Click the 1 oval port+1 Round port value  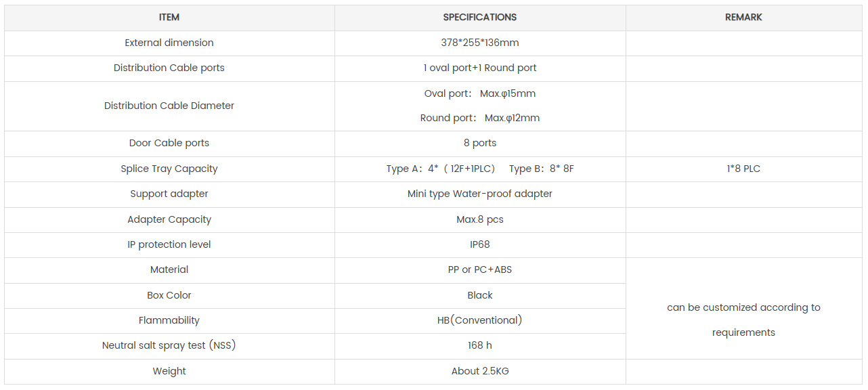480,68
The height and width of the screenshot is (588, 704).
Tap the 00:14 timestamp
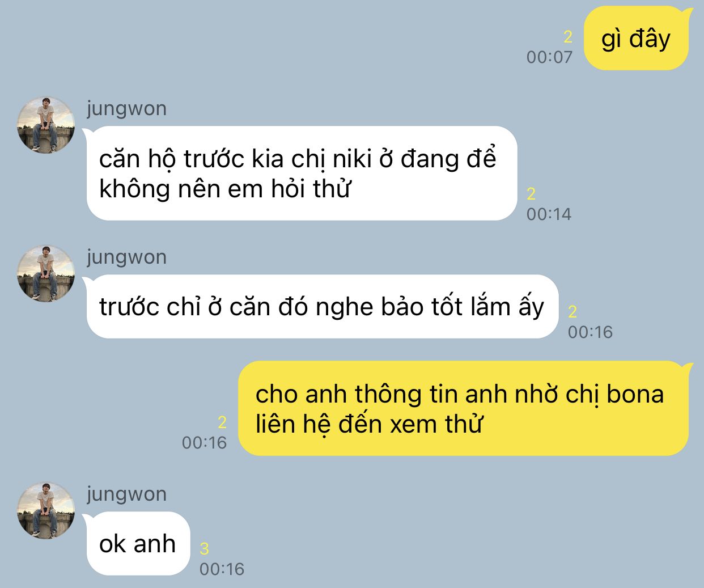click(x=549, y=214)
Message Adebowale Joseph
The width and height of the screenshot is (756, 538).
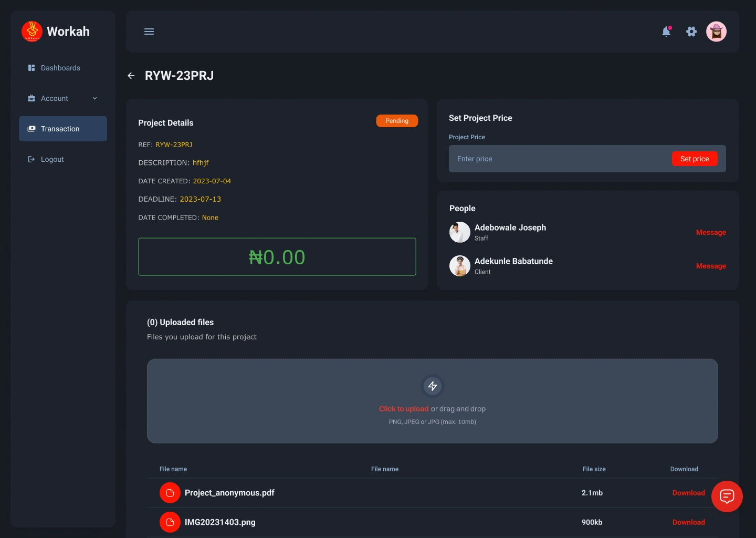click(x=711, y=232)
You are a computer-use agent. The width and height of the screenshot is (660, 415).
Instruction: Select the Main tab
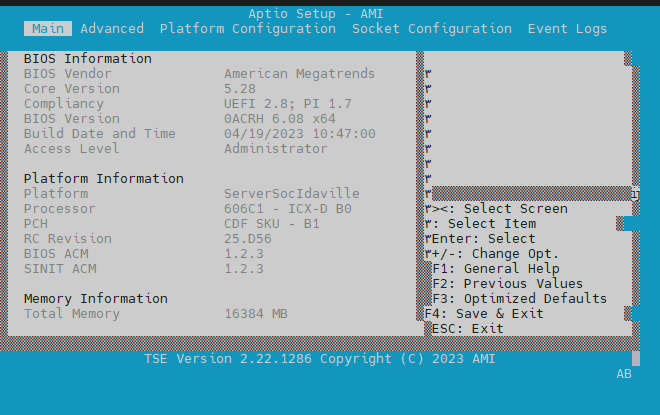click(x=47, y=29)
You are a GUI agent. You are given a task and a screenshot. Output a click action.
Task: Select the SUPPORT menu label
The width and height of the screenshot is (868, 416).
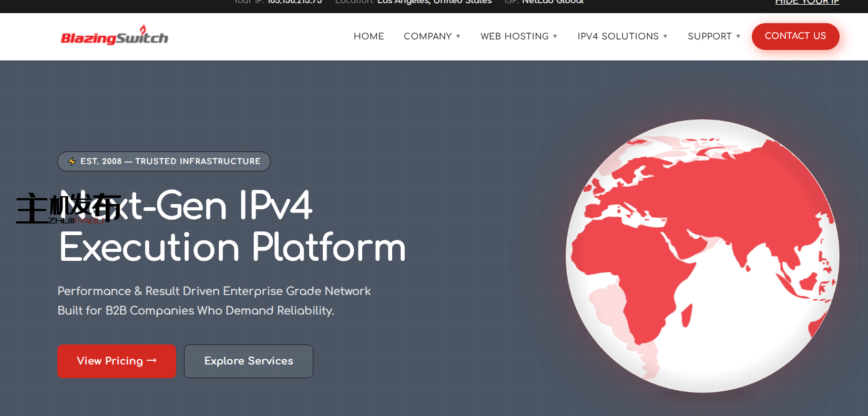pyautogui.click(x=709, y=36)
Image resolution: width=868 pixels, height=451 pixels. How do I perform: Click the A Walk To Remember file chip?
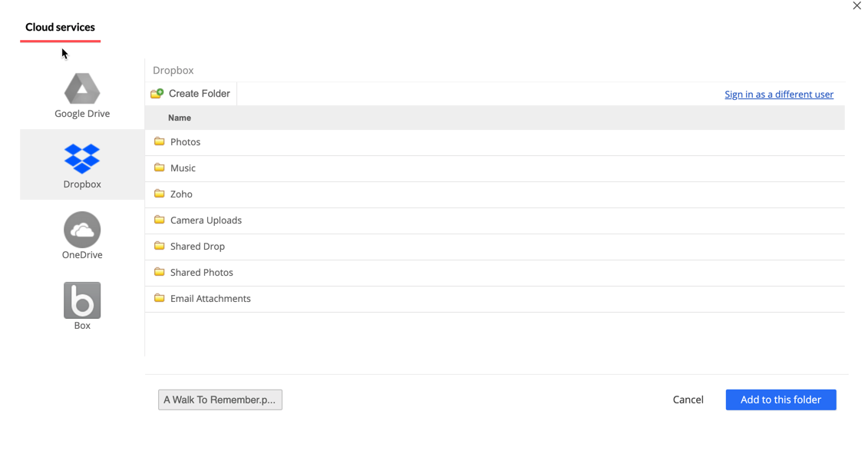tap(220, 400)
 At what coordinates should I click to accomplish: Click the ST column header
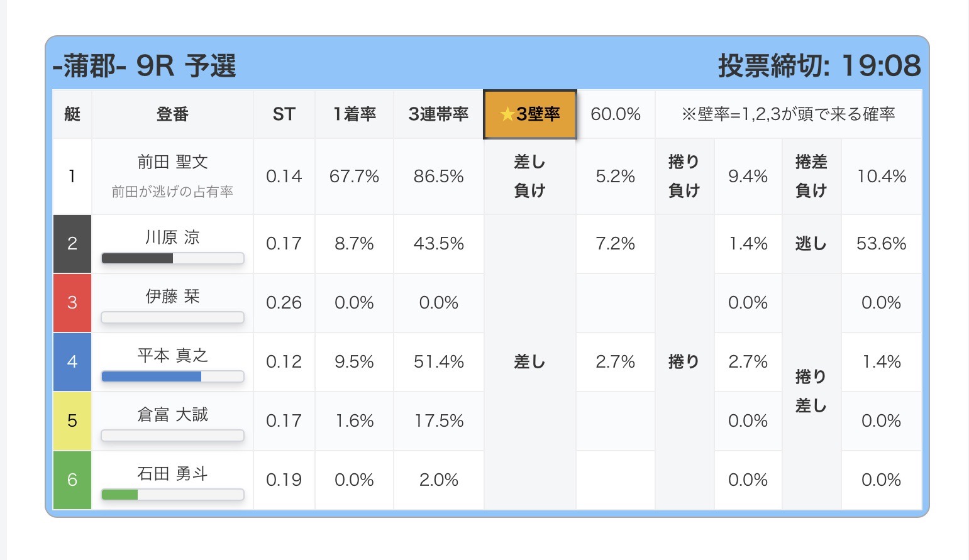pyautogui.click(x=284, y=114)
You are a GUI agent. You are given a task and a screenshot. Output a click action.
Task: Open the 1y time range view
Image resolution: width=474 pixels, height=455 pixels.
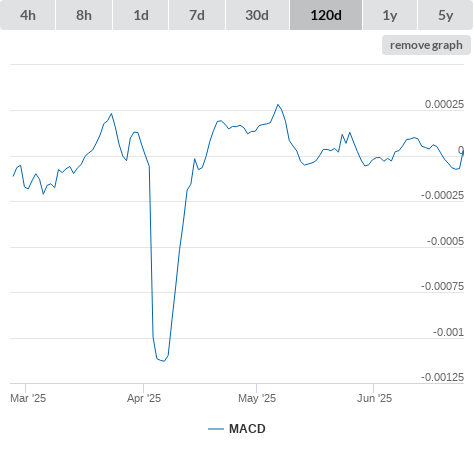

######

What you need to do –
Write out verbatim the lines from the one containing "Task: Select the SUPPORT menu label" through the last line of the listing above, and no other lines; omit pictures.

Answer box –
Task: Select the SUPPORT menu label
The width and height of the screenshot is (868, 416).
pyautogui.click(x=709, y=36)
Image resolution: width=868 pixels, height=451 pixels. How do I perform: Click the A Walk To Remember file chip?
tap(220, 400)
 At what coordinates should I click to accomplish: Click the ST column header
pyautogui.click(x=284, y=114)
You are a GUI agent. You are given a task and a screenshot. Output a click action.
Task: Open the 1y time range view
Image resolution: width=474 pixels, height=455 pixels.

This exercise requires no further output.